Theater in der Schranne:Schaurig heiter

Theater in der Schranne: Tobias Zeitz glänzt als Moritatensänger im Hoftheater.

Tobias Zeitz glänzt als Moritatensänger im Hoftheater.

(Foto: Toni Heigl)

Die neue Hoftheater-Spelunke

Von Dorothea Friedrich, Dachau

Es ist ein seltsames Völkchen, das sich in der "Spelunke zur alten Unke" eingefunden hat. Musikus Parrucio (Max I. Milian) verschwindet hinter dem Flügel und wird für lustige zwei Stunden vorwiegend gehört. Madame Thénardier, die Spelunkenkassentante (Gudrun Wilk)sitzt im schwarzen Spitzenfummel, Zigarettenspitze zwischen den Fingern und allerlei Blingbling im Haar hinter ihrer Geldkassette. Ihren Stammplatz verlässt sie nur, um den mental zu Kreuze kriechenden Herren den rechten Weg zu weisen. "Bist du gut zu Mama, ist Mama gut zu Dir", rät (oder droht?) sie dem tenoralen Räuber Rinaldo (in Hotzenplotz-Verkleidung: Tobias Zeitz) und Spelunkenwirt Thénardier (Ansgar Wilk im Möchtegern-Al Capone-Outfit, auf der Bühne und im Leben ihr Ehemann). Den scharfen Blicken dieser Madame entgeht nichts. Wohl ein Grund, warum es sich Gumpp, ein herumgekommener und etwas heruntergekommener Geschichtenerzähler (Herbert Müller) im Abseits gemütlich gemacht hat.

Müller ist an diesem "feucht-fröhlichen-musikalisch-literarischen Abend", wie es in der Ankündigung heißt, Moderator und begnadeter Erzähler, vor allem, wenn er aus Werken von Bertolt Brecht, Charles Dickens, Wilhelm Hauff, Victor Hugo oder Carl Zuckmayer liest. Das ist prinzipiell schwere Kost an einem so leichtfüßig daher tänzelnden Abend. Doch gemeinsam mit Max. I. Milian hat Müller eigens für die Kulturschrannen-Auftritte des Hoftheaters diesen "Kriminaltango" zusammengestellt, eine Art Leporello der Kriminalgeschichte. Als Leitfaden dient "Berühmte Verbrecher" von Christiane von Beller, die von der Antike bis zur Gegenwart die bekanntesten Bösewichter skizziert.

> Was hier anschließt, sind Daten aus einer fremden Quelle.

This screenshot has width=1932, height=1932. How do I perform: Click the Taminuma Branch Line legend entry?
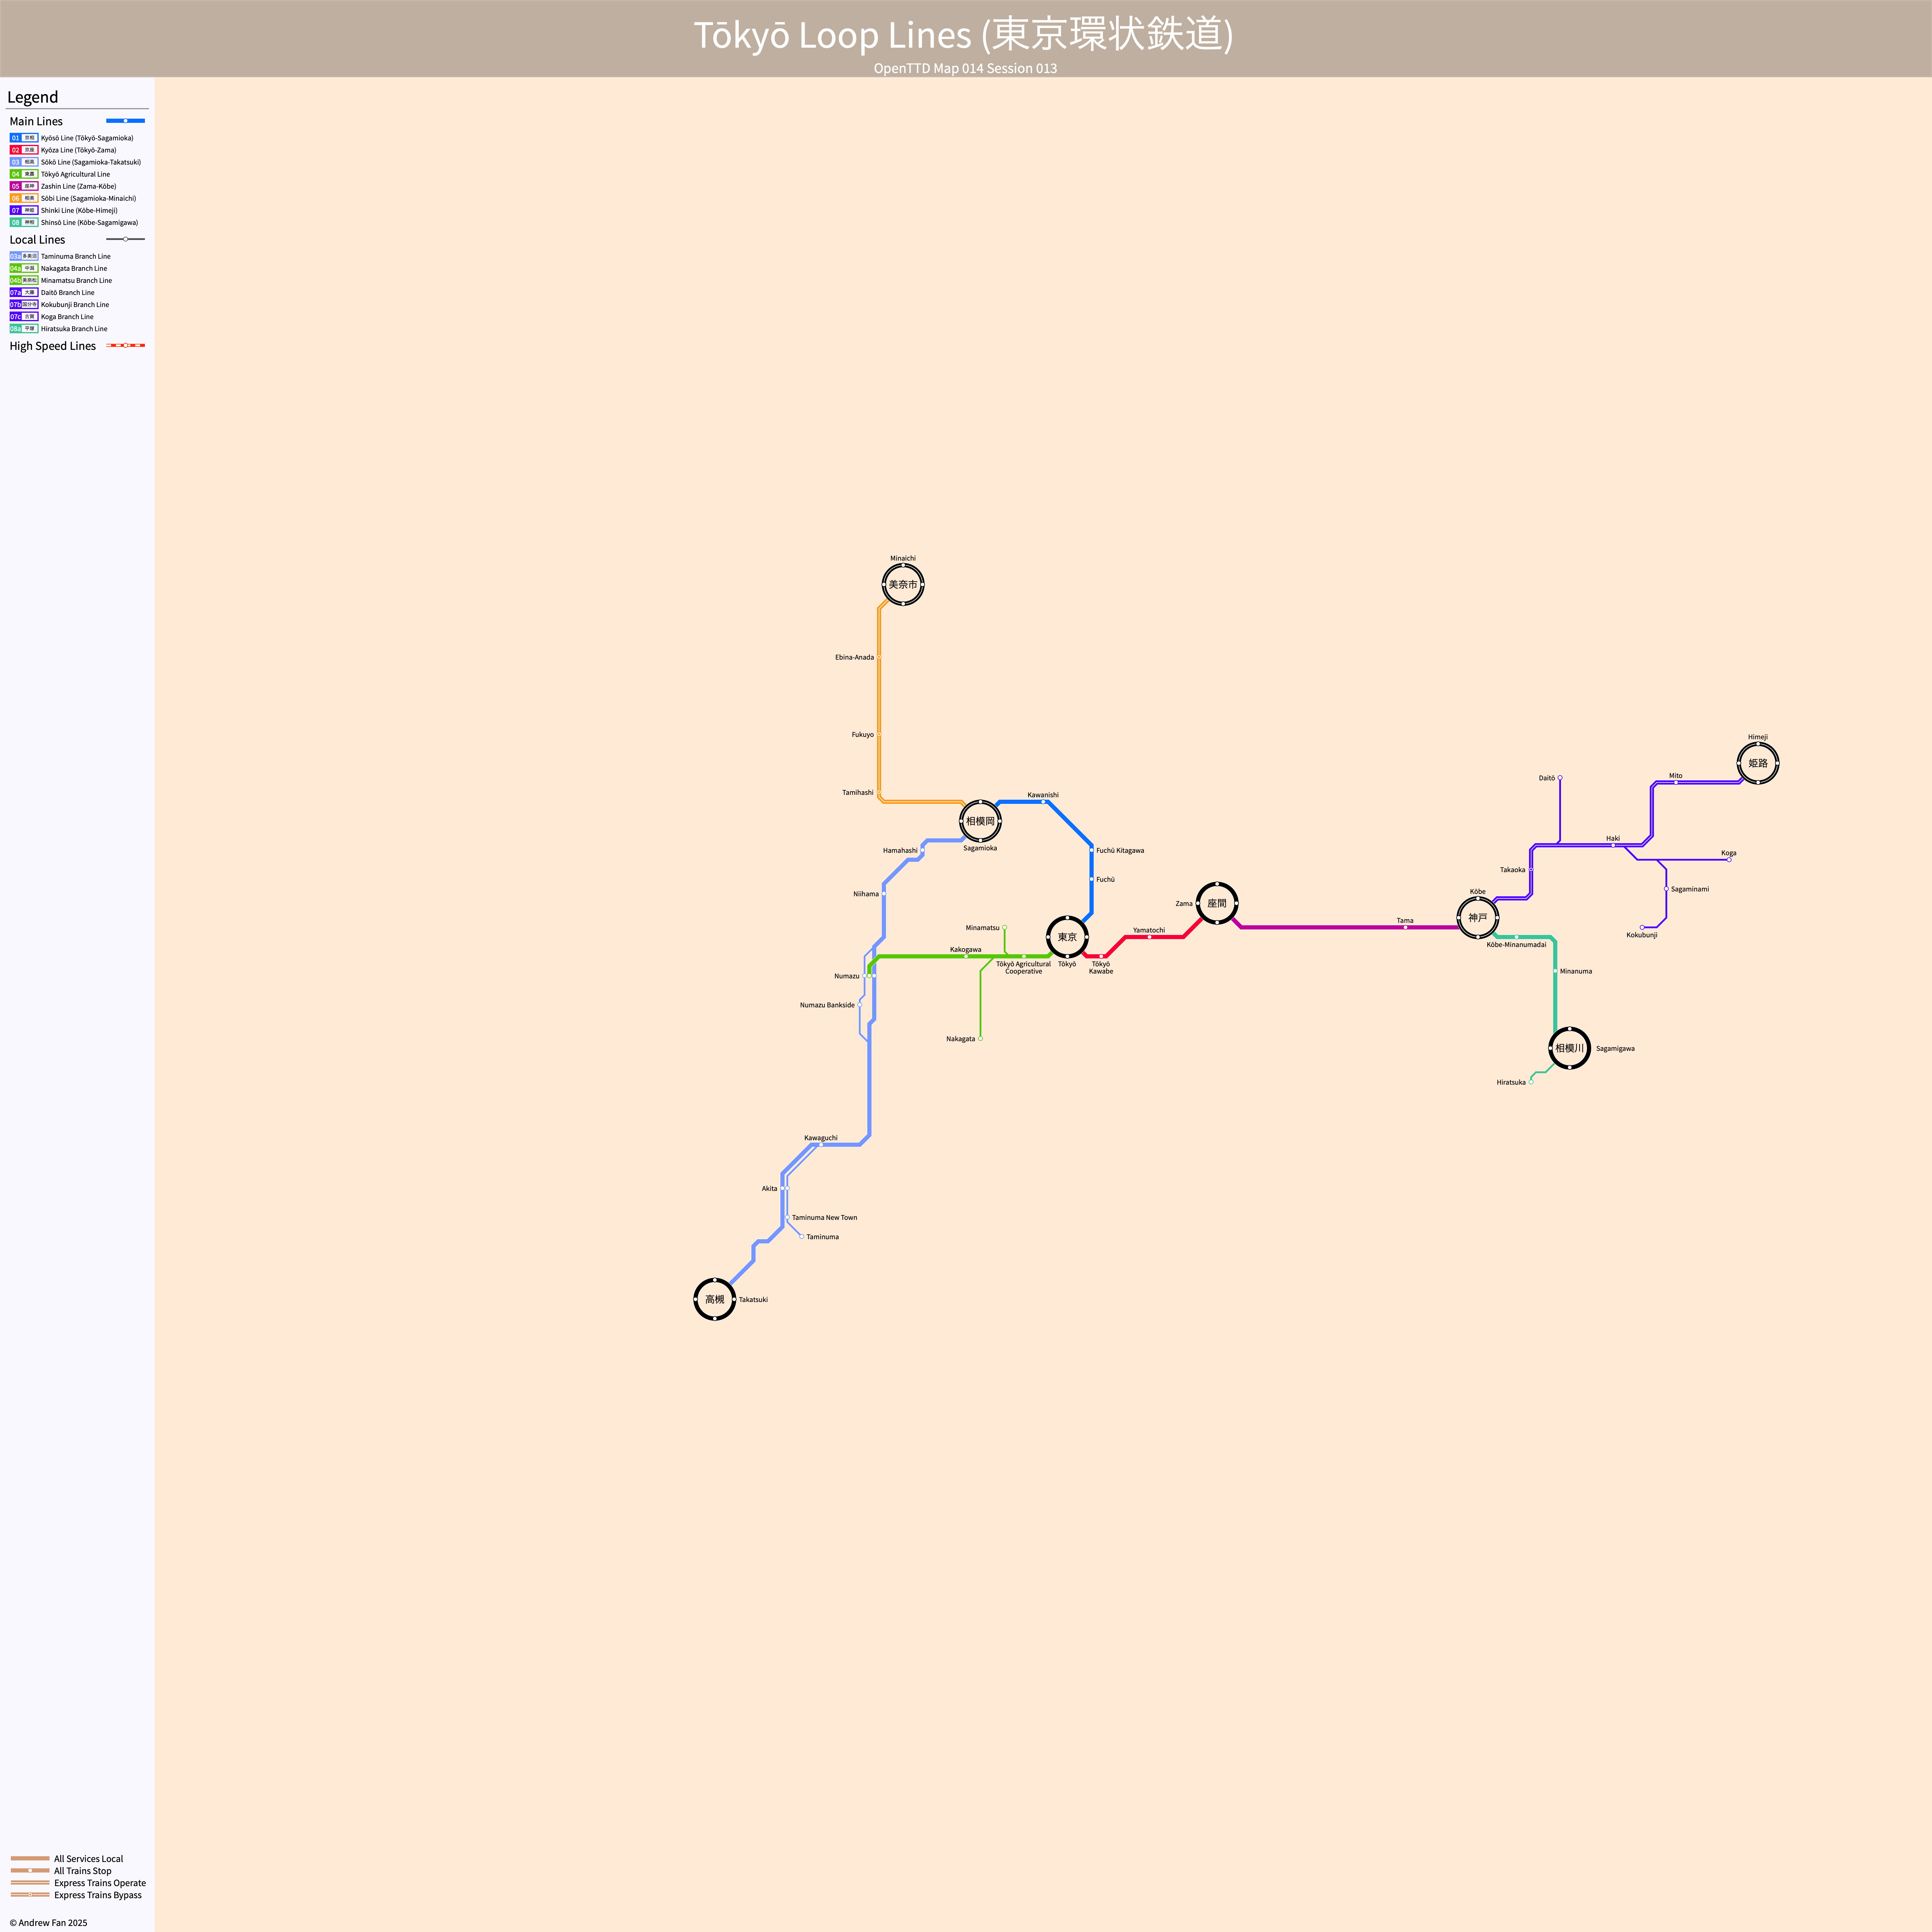(x=75, y=256)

Um die fast als Volkshelden verehrten Übeltäter wie den Räuber Kneißl oder die Piraten der Karibik haben sie einen weiten Bogen gemacht. Vielmehr stehen im musikalischen Teil Schlager, Musical und sogar ein wenig Oper (Mackie Messer aus der Dreigroschenoper) im Mittelpunkt. Ein echter Knüller ist Tobias Zeitz' Auftritt als Moritatensänger. Gestützt auf ein riesiges Holzschwert liefert er in Mimik, Gestik und Stimmlage eine urkomische Persiflage auf die Wagner-Sänger früherer Zeiten. Aus voller Brust beweint er mit tenoralem Gepränge das Schicksal des vom Goethe-Schwager Christian August Vulpius erfundenen Räubers Rinaldo Rinaldini.

Für die Bayern ist er ein nahezu Unbekannter, im Rheinland dagegen kennt ihn auch heute noch jedes Kind: Johannes Bückler, genannt der Schinderhannes. Er trieb im Hunsrück (zwischen Mosel und Rhein gelegenes Mittelgebirge und früher mindestens so verrufen wie die Oberpfalz) sein Unwesen. Der große Carl Zuckmayer hat ihm in seinem Sozialdrama "Schinderhannes" ein literarisches Denkmal gesetzt. Und den Banditen ebenso entzaubert, wie es hierzulande Schriftsteller mit Matthias Kneißl getan haben.

In dieser temporären Spelunke spielen also Klamauk, Komödie und Hochliteratur die ihnen angemessene Rolle. Und wie im wirklichen Kneipenleben verwischen sich irgendwann mögliche Gegensätze. Alles wird zum schönen Ganzen. Oder um es mit Carl Zuckmayer zu sagen: "Ich wollte Menschen vom Gefühl her auf dem Theater ansprechen, gegen die sogenannte neue Sachlichkeit, gegen das lehrhaft-politische Theater".